La loi Fioraso modifiée en catimini par une loi sur l’agriculture, Isabelle Rey-Lefebvre, Le Monde, 28 janvier.
Qui a pleuré pour obtenir ce magnifique "cavalier législatif" ?, qui a gagné la bienveillance de l’UMP le jour du vote ? Qui se réjouit aujourd’hui de son adoption ?
LE SUFFRAGE « INDIRECT » INTRODUIT EN CATIMINI AU CONSEIL ACADÉMIQUE
SNESUP
L’Assemblée Nationale a adopté le projet de loi sur l’agriculture en première lecture lors de sa séance du 14 janvier. Dans ce projet, l’article 27 bis ajoute une « précision » à l’article L 718-12 du Code de l’Éducation, qui porte sur le conseil académique des Communautés d’Universités et d’Etablissements (Comue). Il stipule ainsi que « les représentants des enseignants-chercheurs, enseignants et chercheurs, les représentants des autres personnels et les représentants des usagers sont élus au suffrage direct ou indirect dans des conditions fixées par les statuts de la communauté. » Selon l’exposé des motifs, l’objectif consiste à « permettre des élections au suffrage indirect des représentants des personnels et des usagers pour le conseil académique des communautés d’universités et établissements comme c’est le cas pour le conseil d’administration ».
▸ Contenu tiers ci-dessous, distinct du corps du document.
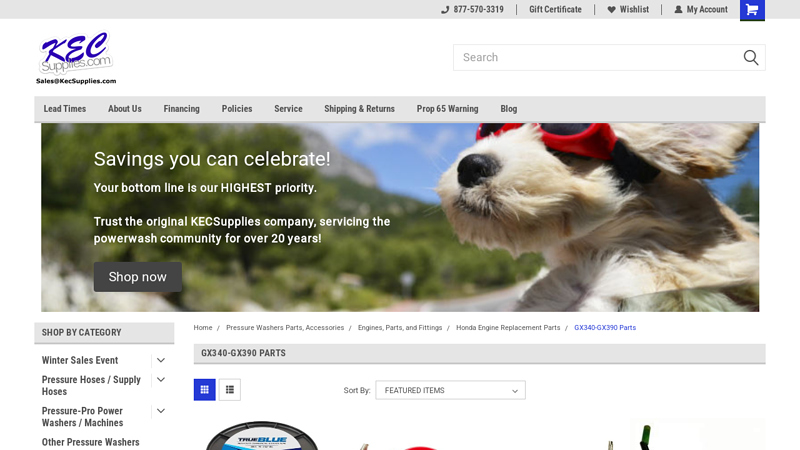Switch to list view icon
800x450 pixels.
tap(230, 390)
Ainsi, subrepticement, la loi votée en juillet 2013, loi dite de l’Enseignement Supérieur et de la Recherche, est modifiée par le biais de la loi sur l’agriculture. Le SNESUP-FSU proteste contre cette méthode honteuse, qui transforme le dispositif électif dans les Comue, à l’insu des personnels et de leurs organisations syndicales.
Par ailleurs, en rendant possible une élection au suffrage indirect, c’est un processus toujours moins démocratique de représentation des personnels des universités et établissements constituant la Comue, et les écartant encore plus des instances décisionnelles, qui est mis en place.
A un moment où les enquêtes d’opinion montrent une défiance générale vis à vis de la politique au sens large, qui crée un doute sur le mécanisme démocratique lui même, nos ministères montrent un très mauvais exemple en instaurant, chaque fois qu’ils le peuvent, et éventuellement à l’insu des principaux acteurs, le recours à des mécanismes indirects d’élections dans les universités et établissements de l’Enseignement Supérieur et de la Recherche.
La loi Fioraso modifiée en catimini par une loi sur l’agriculture
Isabelle Rey-Lefebvre, Le Monde, 28 janvier 2014
La méthode est pour le moins cavalière. Nuitamment, le 10 janvier, lors de la première lecture à l’Assemblée nationale du projet de la loi « Agriculture, alimentation et forêt », le gouvernement a fait adopter un amendement qui modifie la loi sur l’enseignement supérieur et de la recherche, deux textes qui ont peu de rapport l’un avec l’autre. Est ce l’heure tardive, l’amendement a été adopté sans susciter la moindre question ou discussion.
La loi portée par Geneviève Fioraso, ministre de l’enseignement supérieur et de la recherche,adoptée le 22 juillet 2013, crée, dans son article 62, les communautés d’universités et d’établissements (Comue). Ces groupements doivent réunir les établissements, écoles publiques ou privées, universités d’un même site géographique, pour qu’ils s’accordent sur leur offre de formation et une stratégie, voire s’ils le souhaitent mutualisent leurs moyens dans les domaines numérique, international ou autre.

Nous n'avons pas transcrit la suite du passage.